Кучер принес билет, Тереза велела ему оставить сдачу себе. Он притронулся рукой к фуражке, потом сел на козлы и, разобрав вожжи, обернулся в последний раз — поглядеть на дочку своего хозяина.
Состав еще не был сформирован. Когда-то, приезжая летом на каникулы или возвращаясь в город к началу учебного года, Тереза Ларок и Анна де ла Трав радовались долгой остановке на станции Низан. Они закусывали в харчевне яичницей с ветчиной, потом, обняв друг друга за талию, прогуливались по дороге. Сейчас она такая темная и мрачная, но в те годы, уже отошедшие в прошлое, Тереза видела ее всю белую, залитую лунным светом. Подружки смеялись, глядя на свои длинные, сливавшиеся вместе тени. Разумеется, говорили об учительницах, о подругах; одна защищала свой монастырский пансион, другая — свой лицей. «Анна!» — громко произнесла в темноте Тереза. Прежде всего надо рассказать Бернару об Анне... Но ведь Бернар обожает точность. Он педантически классифицирует все чувства, каждое рассматривает отдельно и знать не желает, какая сложная сеть путей, переходов и переплетений существует меж ними. Как же ввести его в те туманные области, где жила и страдала Тереза? А ведь это необходимо. Остается только одно: сегодня вечером войти к Бернару в спальню, сесть у его постели и повести его за собой шаг за шагом, пока он не остановит ее и не скажет: «Теперь я понял. Встань. Я прощаю тебя».

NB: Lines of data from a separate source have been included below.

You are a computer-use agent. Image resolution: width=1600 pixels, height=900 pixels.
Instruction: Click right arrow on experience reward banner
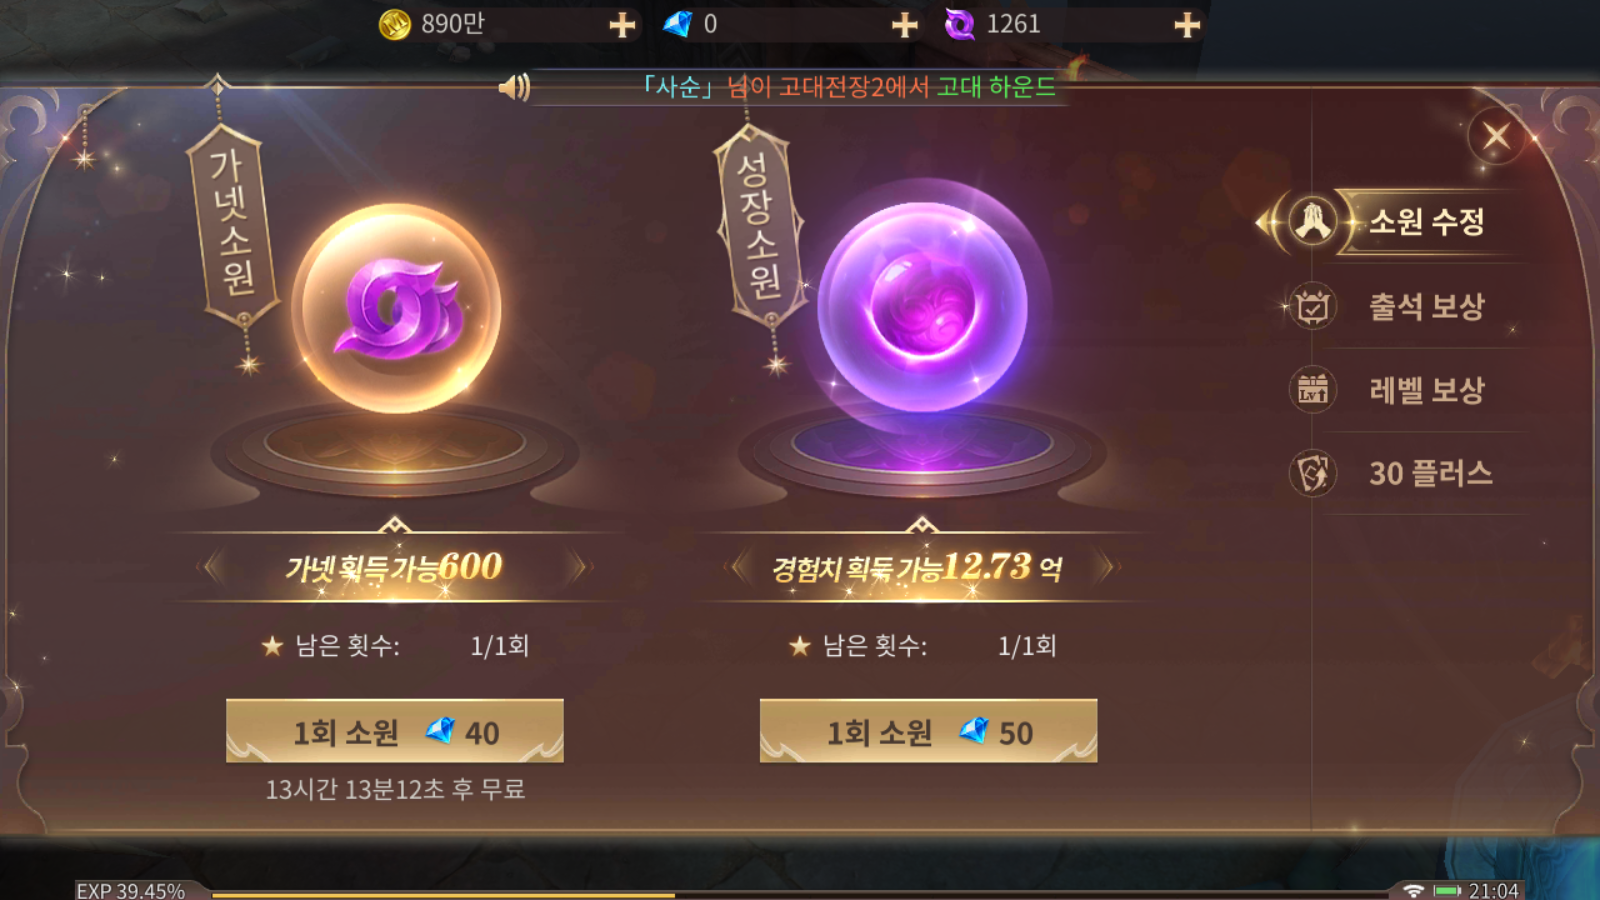pos(1106,567)
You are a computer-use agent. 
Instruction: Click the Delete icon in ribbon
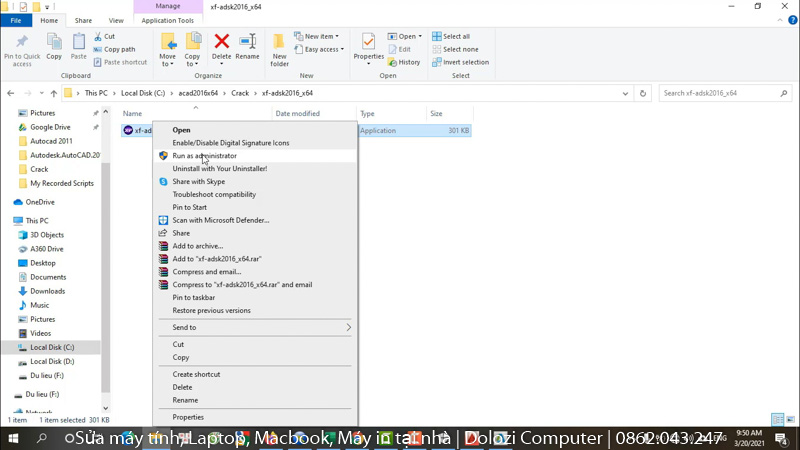point(221,45)
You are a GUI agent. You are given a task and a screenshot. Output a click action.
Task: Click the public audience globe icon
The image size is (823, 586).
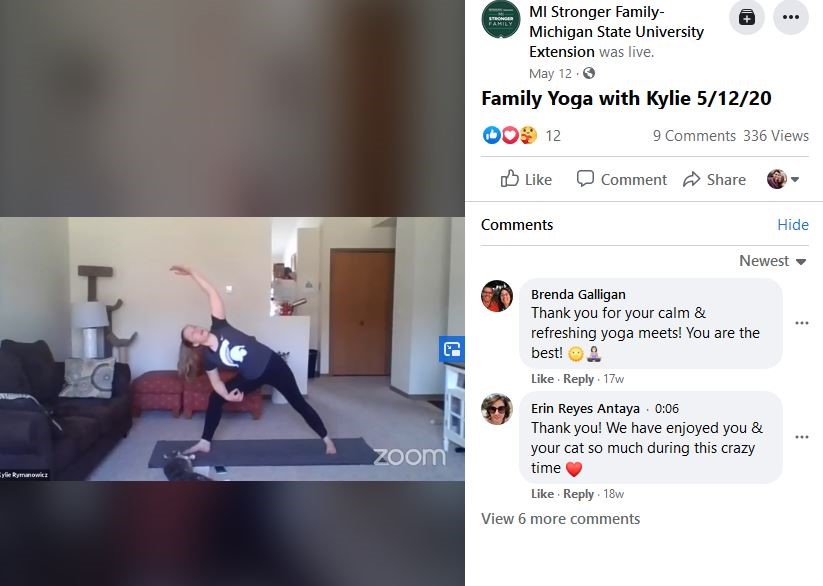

Она прошла в темноте через садик начальника станции, услышала запах хризантем, но самих цветов не могла различить. В купе первого класса никого не было. Впрочем, при свете тусклого фонаря ее лица все равно никто бы не разглядел. Читать невозможно, да и любой роман показался бы Терезе пресным по сравнению с ее ужасной жизнью. Может быть, она умрет от стыда, от тоски, от угрызений совести, от усталости, но только уж не от скуки.
Она забилась в угол, закрыла глаза. Да неужели такая умная женщина, как она, не сможет рассказать всю эту драму так, чтобы суть ее стала понятной? Да, да. Когда она кончит, Бернар поднимет ее и скажет: «Иди с миром, Тереза, не тревожься больше. Мы будем жить в Аржелузе, в этом самом доме, до самой своей смерти, и никогда между нами не встанет то, что произошло. Мне хочется пить. Спустись сама в кухню, приготовь мне стакан оранжада. Я выпью его залпом, даже если он окажется мутным. Я не испугаюсь, если у него будет странный привкус, как у того шоколада, который я когда-то пил по утрам. Помнишь, любимая, как у меня поднималась рвота? Милыми своими руками ты поддерживала мне голову, не отводила взгляда от зеленоватой жидкости, извергаемой моим желудком, приступы рвоты не пугали тебя. Но как ты была бледна в ту ночь, когда я заметил, что у меня онемели и отнялись ноги! Меня бил озноб, помнишь? А этот болван доктор Педмэ поражался, что температура у меня очень низкая, а пульс такой частый...»
«Ах, нет, — думает Тереза, — он не поймет. Надо начать с самого начала...» А где начало наших поступков? Наша судьба, когда мы хотим обособить ее, подобна тем растениям, которые невозможно вырвать из земли вместе со всеми корнями. Может быть, Терезе надо начать с детства? Но ведь и само детство — это некий конец, завершение.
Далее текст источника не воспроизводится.